On Asymptotic Analysis of Perturbed Sweeping Processes with Application to Optimization

Zhaoyue Xia, Jun Du, Chunxiao Jiang, H. Vincent Poor, Yong Ren

Published 2024-07-26Version 1

Convergence analysis of constrained optimization methods from the dynamical systems viewpoint has attracted considerable attention because it provides a geometric demonstration towards the shadowing trajectory of a numerical scheme. In this work, we establish a tight connection between a continuous-time nonsmooth dynamical system called a perturbed sweeping process (PSP) and a proximal stochastic approximation scheme.
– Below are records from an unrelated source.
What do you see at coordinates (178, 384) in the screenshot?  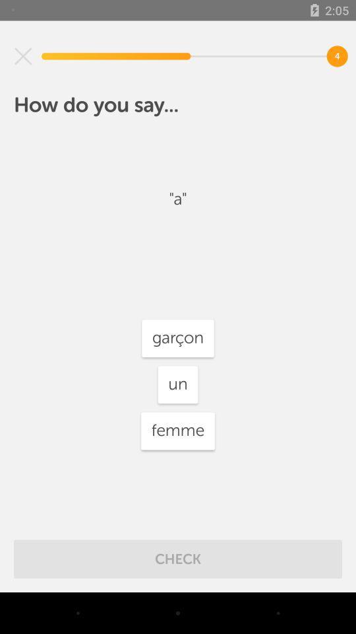 I see `un icon` at bounding box center [178, 384].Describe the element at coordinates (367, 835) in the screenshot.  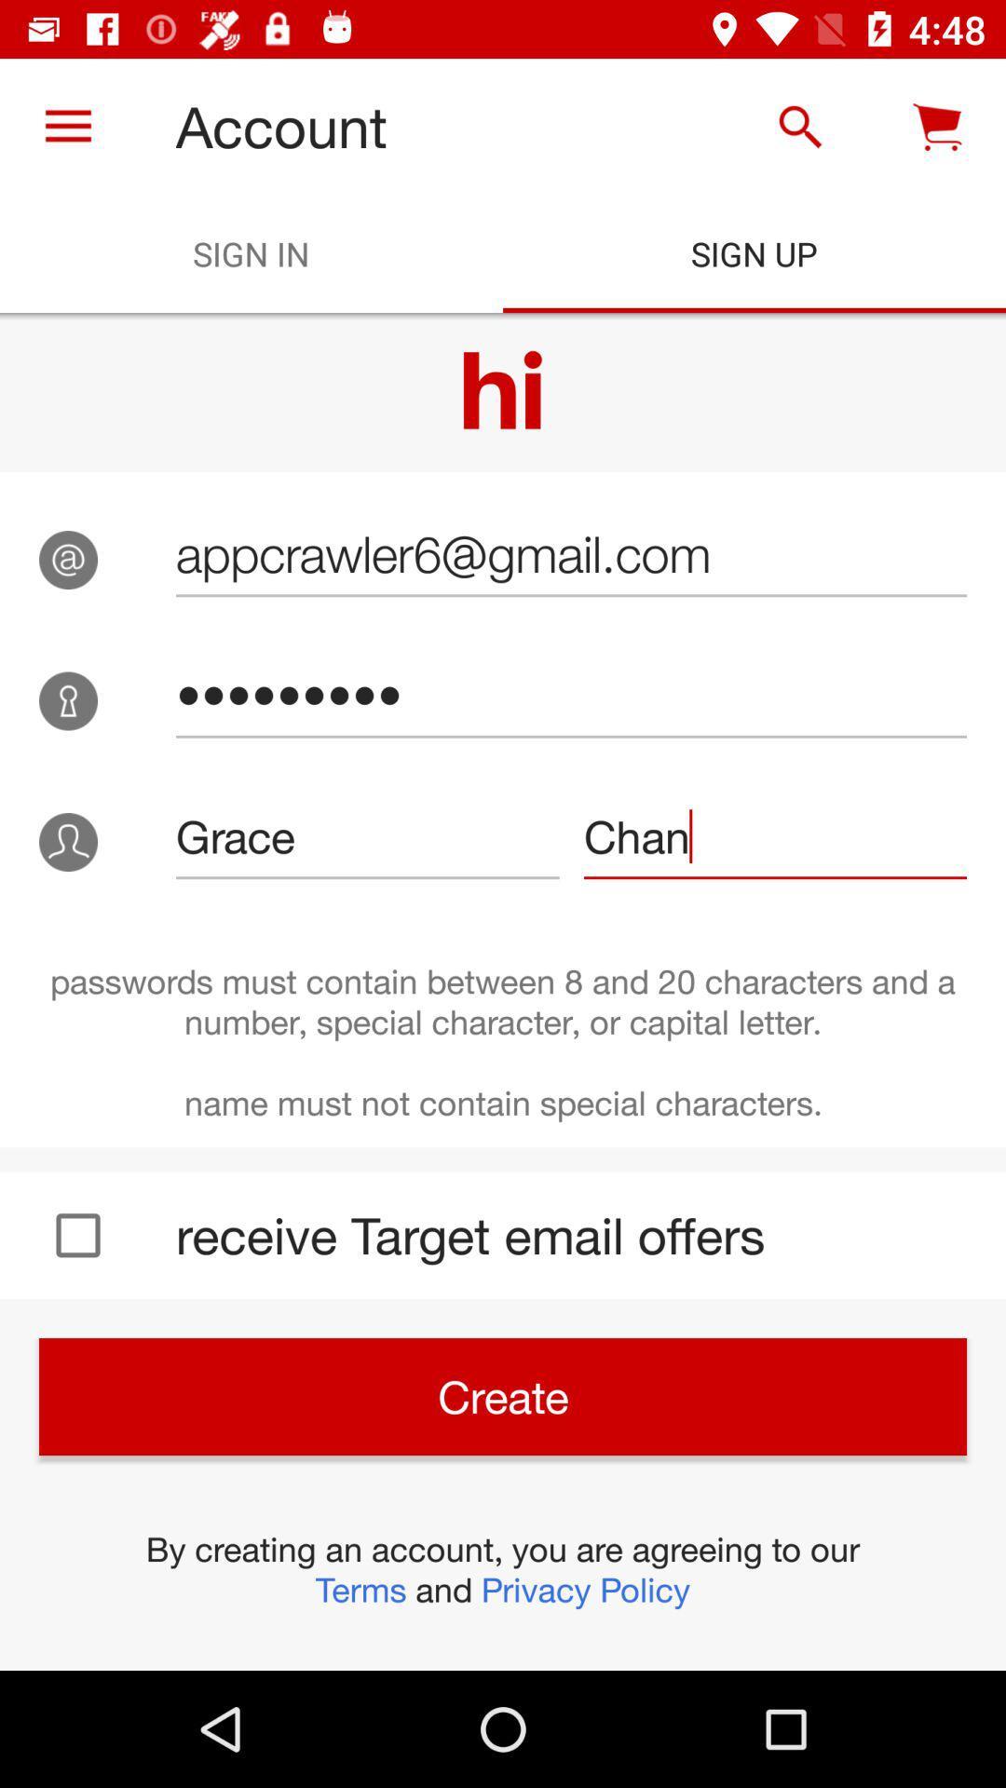
I see `grace icon` at that location. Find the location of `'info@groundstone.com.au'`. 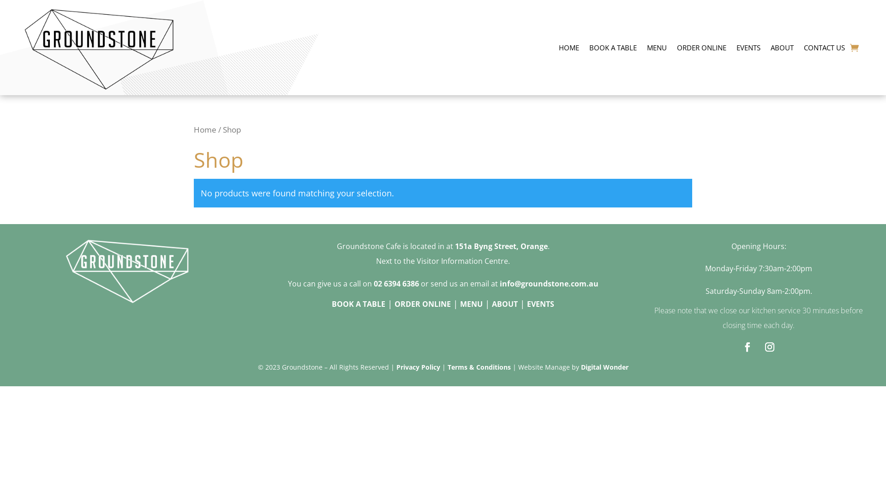

'info@groundstone.com.au' is located at coordinates (499, 283). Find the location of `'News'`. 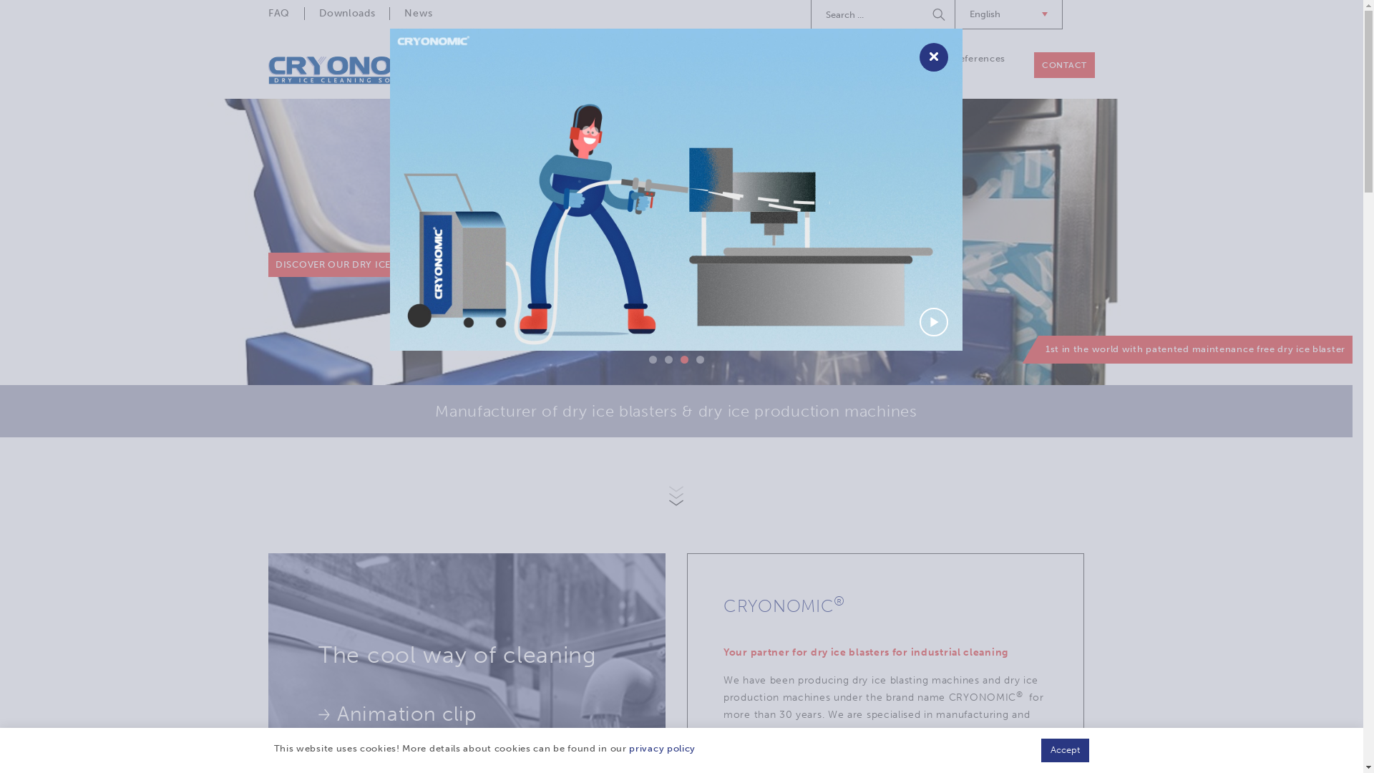

'News' is located at coordinates (417, 14).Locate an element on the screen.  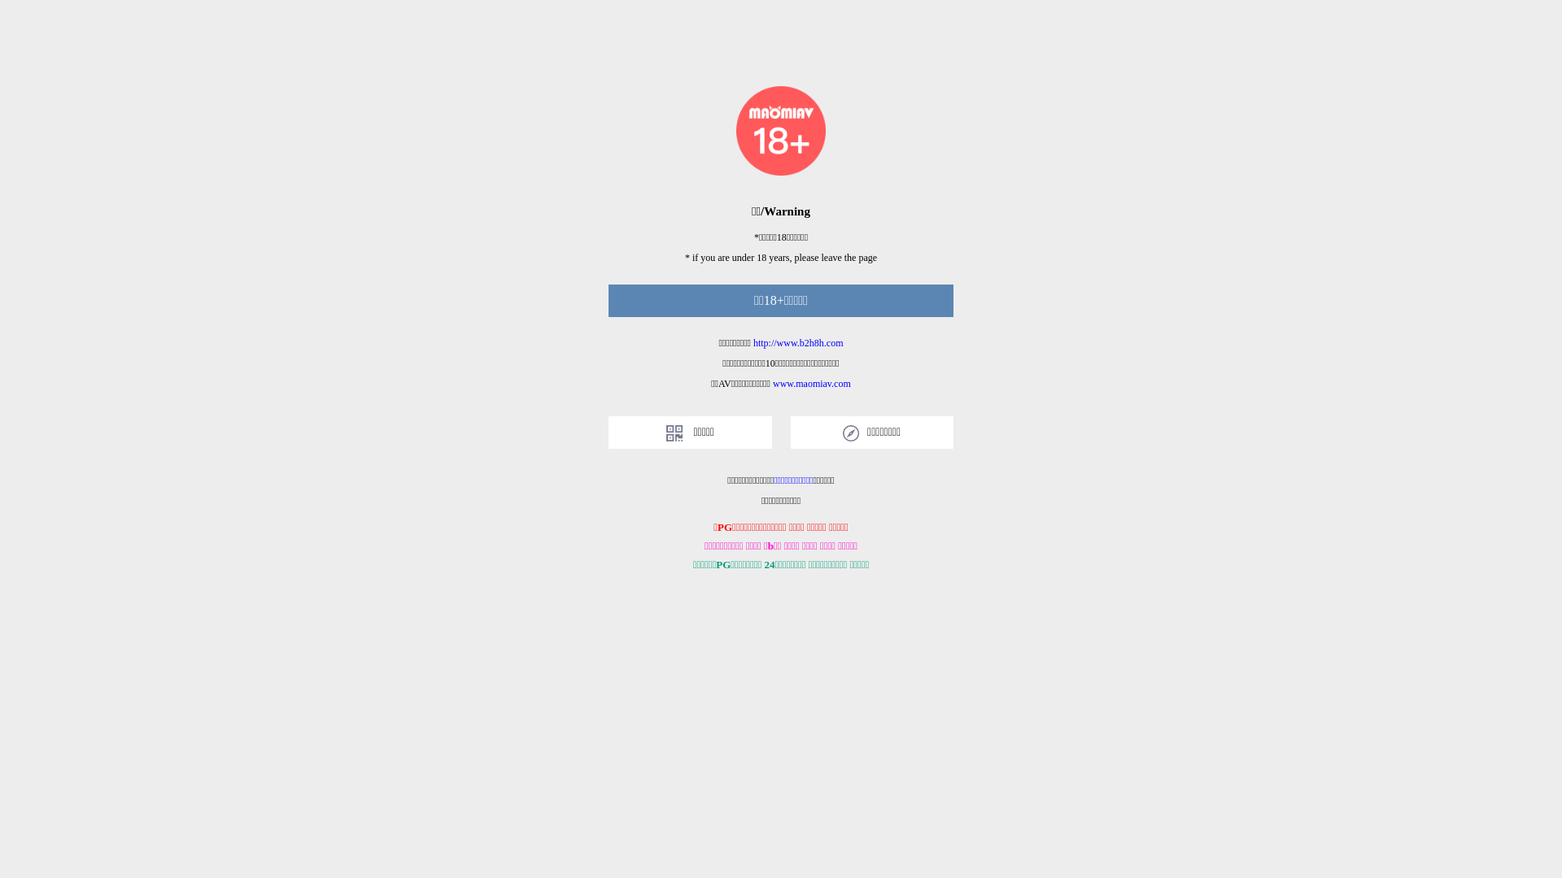
'http://www.b2h8h.com' is located at coordinates (798, 342).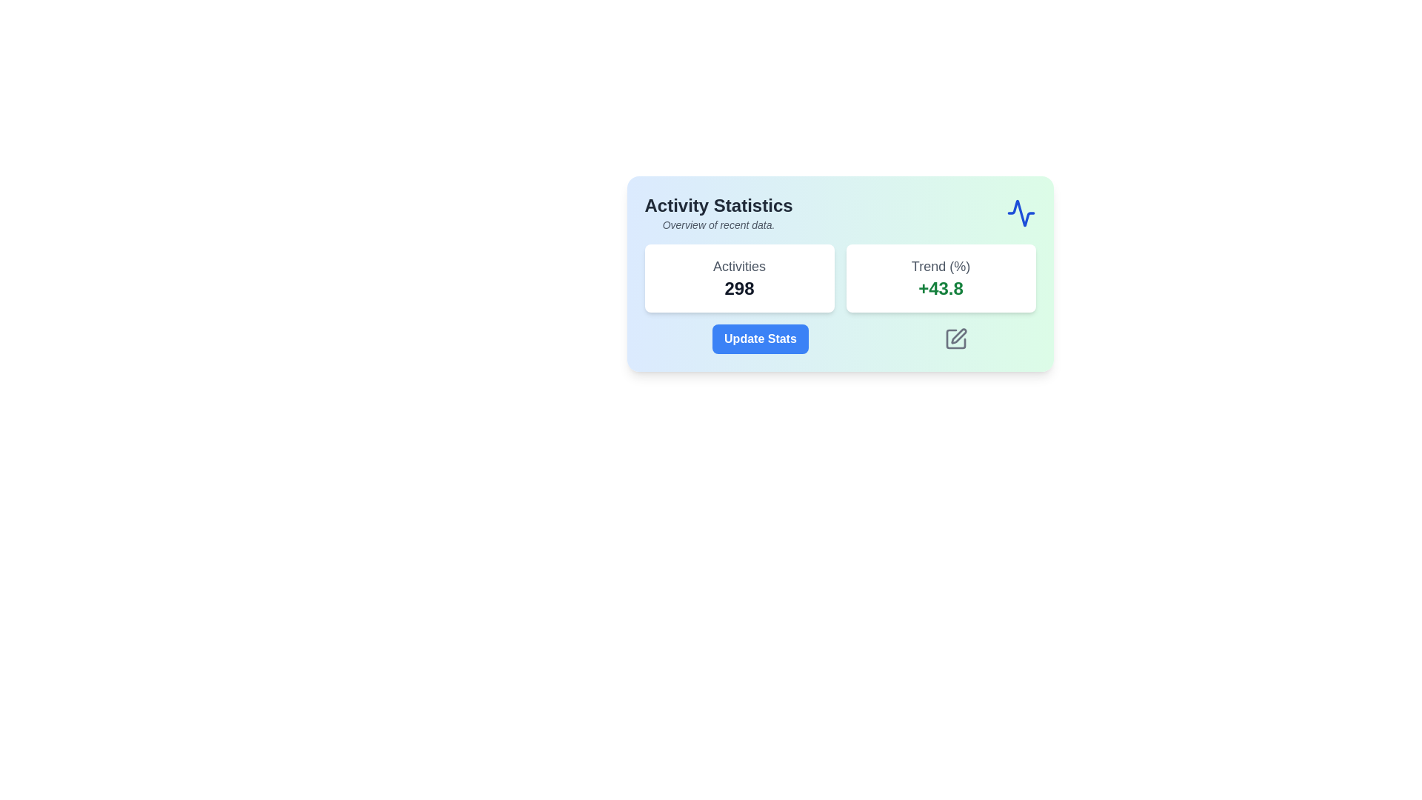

Theoretical results are obtained by analyzing the asymptotic pseudo trajectory of a PSP. We show that under mild assumptions a proximal stochastic approximation scheme converges to an internally chain transitive invariant set of the corresponding PSP. Furthermore, given the existence of a Lyapunov function $V$ with respect to a set $\Lambda$, convergence to $\Lambda$ can be established if $V(\Lambda)$ has an empty interior. Based on these theoretical results, we are able to provide a useful framework for convergence analysis of proximal gradient methods. Illustrative examples are provided to determine the convergence of proximal variants of gradient methods (including accelerated gradient methods). Finally, numerical simulations are conducted to confirm the validity of theoretical analysis.